DATA SUPPLIED Start Marker
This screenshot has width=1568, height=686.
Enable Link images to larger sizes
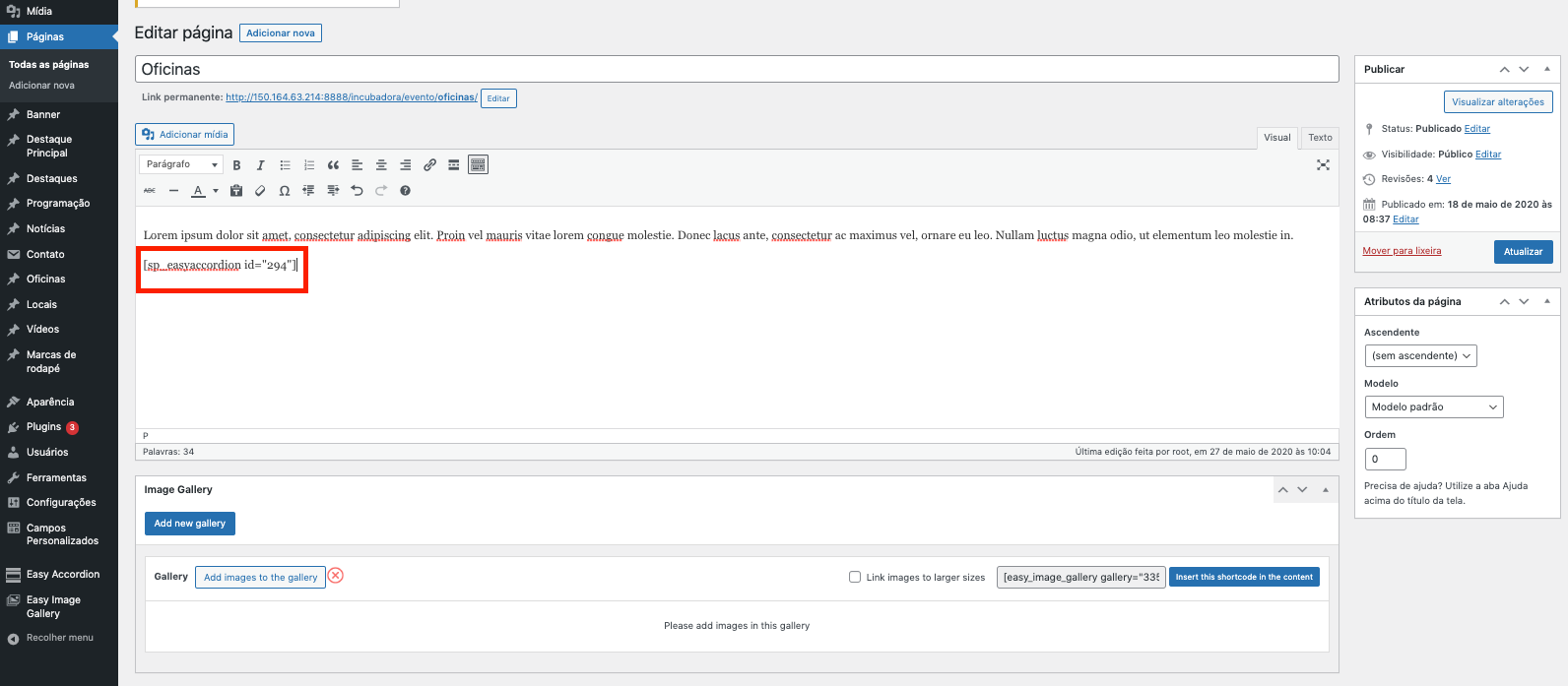[855, 578]
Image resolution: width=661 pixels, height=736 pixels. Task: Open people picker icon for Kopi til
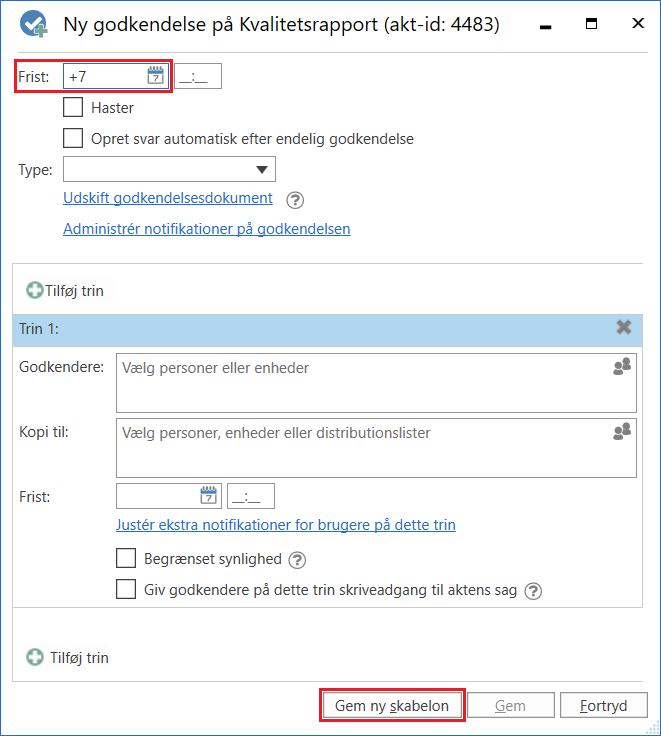(x=622, y=431)
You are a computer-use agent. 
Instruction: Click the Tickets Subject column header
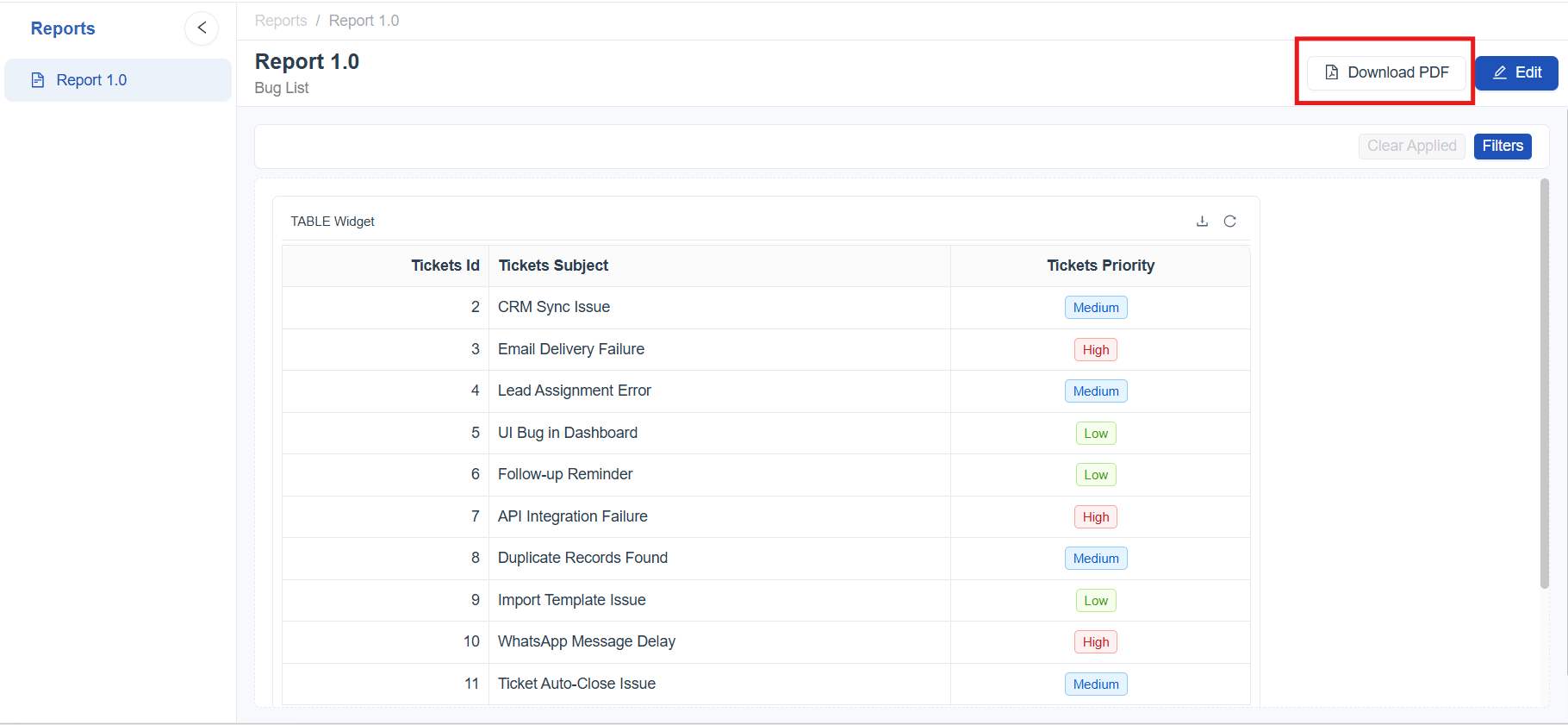point(553,266)
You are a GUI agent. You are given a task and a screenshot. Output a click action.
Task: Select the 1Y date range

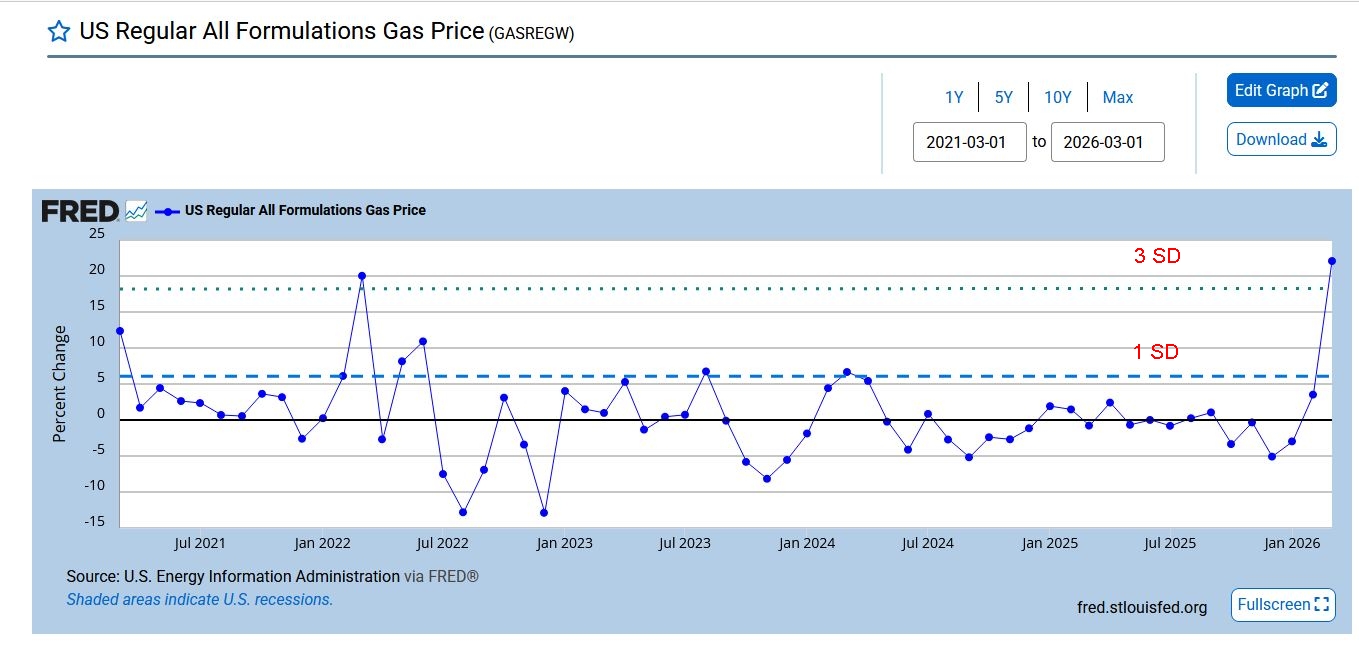(x=954, y=98)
DATA SUPPLIED End Marker
### [WHAT IS REQUIRED]
Leaving out the pictures, print every record exactly as written.

### [FINISHED EXERCISE]
This screenshot has width=1568, height=686.
Enable Link images to larger sizes
[855, 578]
Image resolution: width=661 pixels, height=736 pixels. Task: Open people picker icon for Kopi til
(x=622, y=431)
You are a computer-use agent. 
Instruction: Click the Tickets Subject column header
point(553,266)
You are a GUI agent. You are given a task and a screenshot. Output a click action.
Task: Select the 1Y date range

(x=954, y=98)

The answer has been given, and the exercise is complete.